OEFENMATERIAAL ▸
● ● ● ● ● ● ●
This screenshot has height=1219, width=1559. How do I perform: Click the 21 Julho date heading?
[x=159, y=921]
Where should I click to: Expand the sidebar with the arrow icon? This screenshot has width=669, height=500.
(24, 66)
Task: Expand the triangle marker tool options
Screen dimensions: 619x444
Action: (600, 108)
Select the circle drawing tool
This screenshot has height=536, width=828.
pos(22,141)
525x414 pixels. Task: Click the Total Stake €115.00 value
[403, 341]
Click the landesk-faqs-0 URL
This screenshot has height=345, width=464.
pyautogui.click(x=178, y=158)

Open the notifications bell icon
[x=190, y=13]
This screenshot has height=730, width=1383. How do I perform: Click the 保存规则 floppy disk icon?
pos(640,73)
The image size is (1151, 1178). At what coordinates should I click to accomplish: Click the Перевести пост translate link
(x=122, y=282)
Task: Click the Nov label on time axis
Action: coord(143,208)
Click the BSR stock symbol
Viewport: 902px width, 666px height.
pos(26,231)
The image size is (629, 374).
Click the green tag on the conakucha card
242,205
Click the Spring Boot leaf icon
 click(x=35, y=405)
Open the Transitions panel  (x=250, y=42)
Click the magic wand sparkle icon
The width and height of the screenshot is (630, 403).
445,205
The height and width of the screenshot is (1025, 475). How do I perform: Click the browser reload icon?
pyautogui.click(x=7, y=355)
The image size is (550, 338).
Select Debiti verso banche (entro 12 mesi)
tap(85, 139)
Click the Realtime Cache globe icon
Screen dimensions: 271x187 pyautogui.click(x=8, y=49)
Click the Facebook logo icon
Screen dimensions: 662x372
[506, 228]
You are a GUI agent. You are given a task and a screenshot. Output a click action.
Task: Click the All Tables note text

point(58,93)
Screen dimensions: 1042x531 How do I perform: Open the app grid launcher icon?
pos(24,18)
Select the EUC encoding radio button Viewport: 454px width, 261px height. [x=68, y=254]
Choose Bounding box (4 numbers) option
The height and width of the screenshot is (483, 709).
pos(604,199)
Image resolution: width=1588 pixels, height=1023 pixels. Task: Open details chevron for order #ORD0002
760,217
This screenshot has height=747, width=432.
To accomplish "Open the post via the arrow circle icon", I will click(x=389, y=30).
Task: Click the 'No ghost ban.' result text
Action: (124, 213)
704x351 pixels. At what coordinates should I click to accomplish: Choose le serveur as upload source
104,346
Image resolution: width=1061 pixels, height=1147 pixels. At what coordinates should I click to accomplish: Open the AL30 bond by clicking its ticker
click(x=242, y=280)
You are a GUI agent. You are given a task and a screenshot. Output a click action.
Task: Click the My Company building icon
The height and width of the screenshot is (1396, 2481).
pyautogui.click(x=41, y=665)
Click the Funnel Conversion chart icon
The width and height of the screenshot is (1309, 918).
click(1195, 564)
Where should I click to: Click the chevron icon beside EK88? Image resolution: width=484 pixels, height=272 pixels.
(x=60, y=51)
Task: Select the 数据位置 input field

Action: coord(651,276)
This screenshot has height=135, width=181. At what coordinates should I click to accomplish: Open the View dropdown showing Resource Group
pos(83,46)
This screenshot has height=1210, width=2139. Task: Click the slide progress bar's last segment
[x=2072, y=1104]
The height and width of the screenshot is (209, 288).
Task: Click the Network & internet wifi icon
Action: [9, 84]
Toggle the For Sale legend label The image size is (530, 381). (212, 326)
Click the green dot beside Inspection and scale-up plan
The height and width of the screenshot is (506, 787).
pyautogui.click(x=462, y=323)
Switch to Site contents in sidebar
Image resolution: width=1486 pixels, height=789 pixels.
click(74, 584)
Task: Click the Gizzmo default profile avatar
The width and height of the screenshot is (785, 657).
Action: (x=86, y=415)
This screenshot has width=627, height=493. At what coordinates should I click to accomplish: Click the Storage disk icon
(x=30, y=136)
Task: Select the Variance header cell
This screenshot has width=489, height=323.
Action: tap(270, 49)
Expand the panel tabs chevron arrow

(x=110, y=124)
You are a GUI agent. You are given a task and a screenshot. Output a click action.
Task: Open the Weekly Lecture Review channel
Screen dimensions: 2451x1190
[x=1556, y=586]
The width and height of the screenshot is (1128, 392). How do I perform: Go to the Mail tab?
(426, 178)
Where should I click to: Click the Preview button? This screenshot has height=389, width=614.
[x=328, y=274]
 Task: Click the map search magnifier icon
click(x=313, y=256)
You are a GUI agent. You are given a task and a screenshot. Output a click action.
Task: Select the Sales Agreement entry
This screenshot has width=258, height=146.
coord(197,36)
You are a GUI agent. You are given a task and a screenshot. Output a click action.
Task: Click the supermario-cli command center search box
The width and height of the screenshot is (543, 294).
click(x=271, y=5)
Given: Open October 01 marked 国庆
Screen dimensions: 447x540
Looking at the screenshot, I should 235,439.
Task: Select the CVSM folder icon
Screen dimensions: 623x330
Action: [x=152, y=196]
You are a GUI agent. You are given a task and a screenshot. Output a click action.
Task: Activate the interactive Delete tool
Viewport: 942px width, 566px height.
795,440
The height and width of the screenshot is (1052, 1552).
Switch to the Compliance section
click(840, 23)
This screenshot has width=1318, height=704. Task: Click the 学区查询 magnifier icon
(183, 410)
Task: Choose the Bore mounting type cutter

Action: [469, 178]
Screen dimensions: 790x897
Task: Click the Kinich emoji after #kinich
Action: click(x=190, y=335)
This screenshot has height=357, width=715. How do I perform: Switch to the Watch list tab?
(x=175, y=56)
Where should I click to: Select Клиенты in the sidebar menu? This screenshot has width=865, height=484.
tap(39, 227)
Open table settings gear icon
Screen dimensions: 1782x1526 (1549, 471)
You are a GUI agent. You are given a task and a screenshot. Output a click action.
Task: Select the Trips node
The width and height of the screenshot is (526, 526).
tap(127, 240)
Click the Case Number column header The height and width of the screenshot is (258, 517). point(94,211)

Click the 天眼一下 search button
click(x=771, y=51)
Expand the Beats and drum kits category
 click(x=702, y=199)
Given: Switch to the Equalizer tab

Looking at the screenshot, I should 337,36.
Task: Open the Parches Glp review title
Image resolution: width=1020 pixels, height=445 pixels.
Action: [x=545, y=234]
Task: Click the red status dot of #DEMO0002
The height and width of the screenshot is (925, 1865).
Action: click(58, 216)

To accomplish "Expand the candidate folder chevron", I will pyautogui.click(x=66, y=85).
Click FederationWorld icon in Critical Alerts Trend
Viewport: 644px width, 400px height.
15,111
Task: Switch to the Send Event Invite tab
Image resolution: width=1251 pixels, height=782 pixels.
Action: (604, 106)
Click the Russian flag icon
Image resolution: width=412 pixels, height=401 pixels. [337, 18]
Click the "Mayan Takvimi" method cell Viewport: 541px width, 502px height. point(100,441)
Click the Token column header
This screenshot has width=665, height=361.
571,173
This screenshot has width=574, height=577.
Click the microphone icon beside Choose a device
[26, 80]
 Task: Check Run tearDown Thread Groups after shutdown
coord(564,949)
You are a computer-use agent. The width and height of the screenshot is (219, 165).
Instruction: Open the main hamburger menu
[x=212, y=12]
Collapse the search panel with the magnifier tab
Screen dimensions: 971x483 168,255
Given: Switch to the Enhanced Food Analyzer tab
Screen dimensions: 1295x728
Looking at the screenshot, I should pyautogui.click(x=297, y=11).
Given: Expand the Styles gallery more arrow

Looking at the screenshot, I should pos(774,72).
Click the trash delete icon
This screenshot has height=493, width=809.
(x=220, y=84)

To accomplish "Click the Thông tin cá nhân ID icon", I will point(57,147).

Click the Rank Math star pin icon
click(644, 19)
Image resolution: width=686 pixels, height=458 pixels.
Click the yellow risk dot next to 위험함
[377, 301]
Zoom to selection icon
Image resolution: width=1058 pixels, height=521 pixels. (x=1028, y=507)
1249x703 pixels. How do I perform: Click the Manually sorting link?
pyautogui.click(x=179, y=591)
● ● ● ● ● ● ●
GESTELDE OPDRACHT ▸ Kopieer het materiaal letterlijk, vanaf het begin tot en met de regel met "pyautogui.click(x=7, y=355)".

UITKOMST OPDRACHT ▸
This screenshot has height=1219, width=1559. How do I perform: Click the 21 Julho date heading?
[x=159, y=921]
Where should I click to: Expand the sidebar with the arrow icon? This screenshot has width=669, height=500.
(24, 66)
Task: Expand the triangle marker tool options
Screen dimensions: 619x444
Action: (600, 108)
Select the circle drawing tool
This screenshot has height=536, width=828.
pos(22,141)
525x414 pixels. Task: Click the Total Stake €115.00 value
[403, 341]
Click the landesk-faqs-0 URL
This screenshot has height=345, width=464.
pyautogui.click(x=178, y=158)

Open the notifications bell icon
[x=190, y=13]
This screenshot has height=730, width=1383. How do I perform: Click the 保存规则 floppy disk icon?
pos(640,73)
The image size is (1151, 1178). At what coordinates should I click to accomplish: Click the Перевести пост translate link
(x=122, y=282)
Task: Click the Nov label on time axis
Action: coord(143,208)
Click the BSR stock symbol
Viewport: 902px width, 666px height.
pos(26,231)
The image size is (629, 374).
Click the green tag on the conakucha card
242,205
Click the Spring Boot leaf icon
 click(x=35, y=405)
Open the Transitions panel  (x=250, y=42)
Click the magic wand sparkle icon
The width and height of the screenshot is (630, 403).
445,205
The height and width of the screenshot is (1025, 475). How do I perform: Click the browser reload icon?
pyautogui.click(x=7, y=355)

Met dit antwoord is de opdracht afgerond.